§ Problem description
Your answer should hold exactly the lines beginning with the one that contains "Open the Benchmark Charts dropdown" and ending with the last line of the material, both included. Leave every picture out.

§ Records to process

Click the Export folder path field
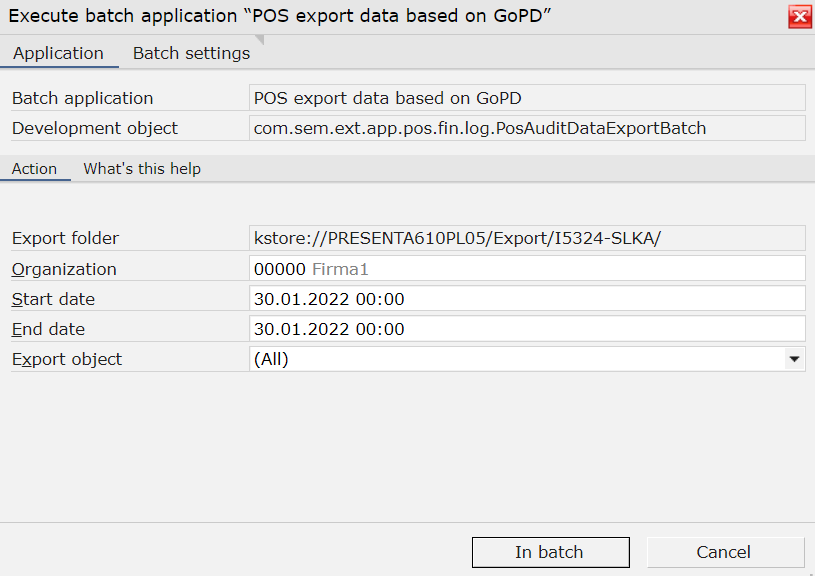This screenshot has width=815, height=576. (x=527, y=238)
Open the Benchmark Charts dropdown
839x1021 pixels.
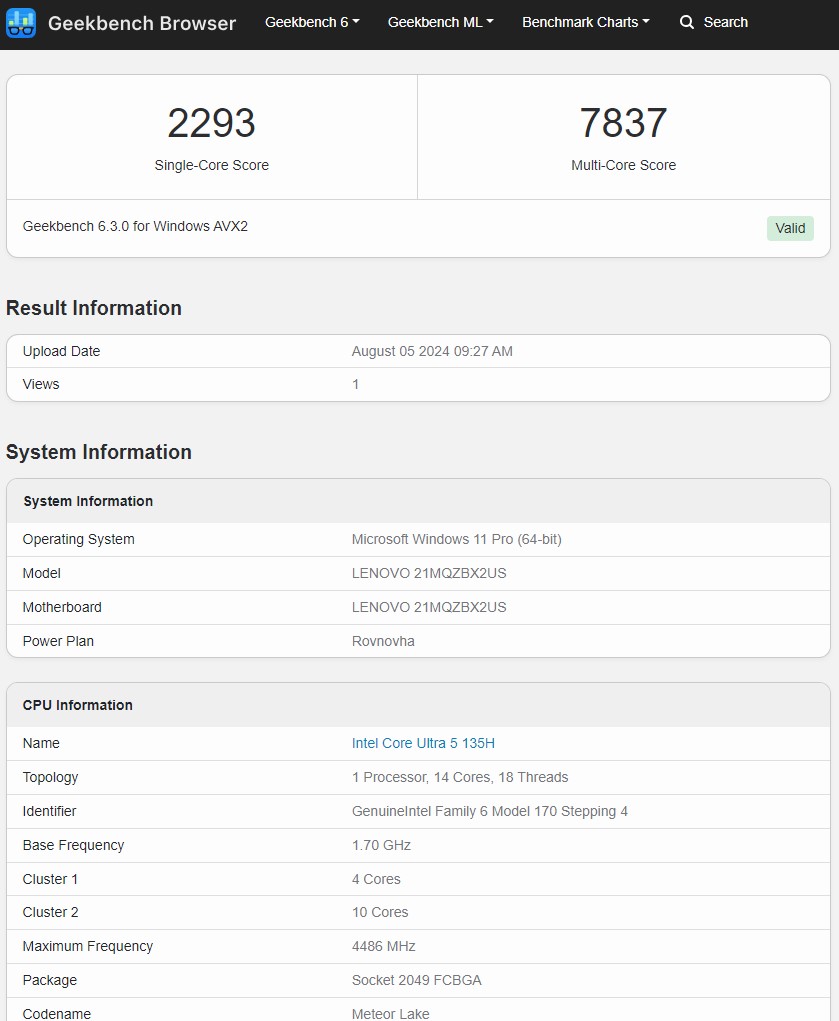[585, 22]
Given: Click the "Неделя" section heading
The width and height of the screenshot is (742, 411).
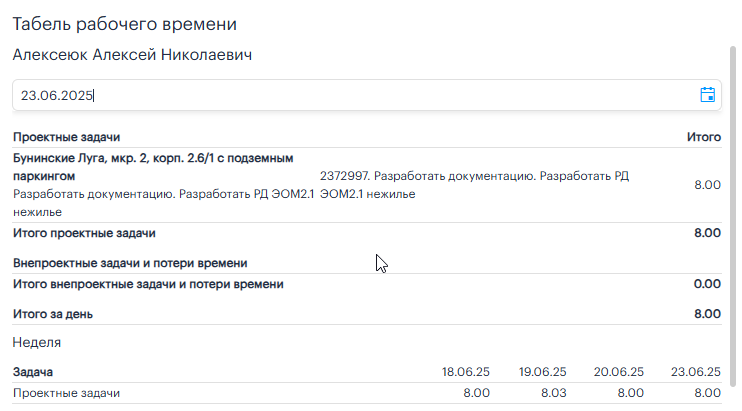Looking at the screenshot, I should [x=37, y=342].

§ Finished task
Open the Benchmark Charts dropdown
839x1021 pixels.
[585, 22]
Given: Click the "Неделя" section heading
The width and height of the screenshot is (742, 411).
Looking at the screenshot, I should [x=37, y=342].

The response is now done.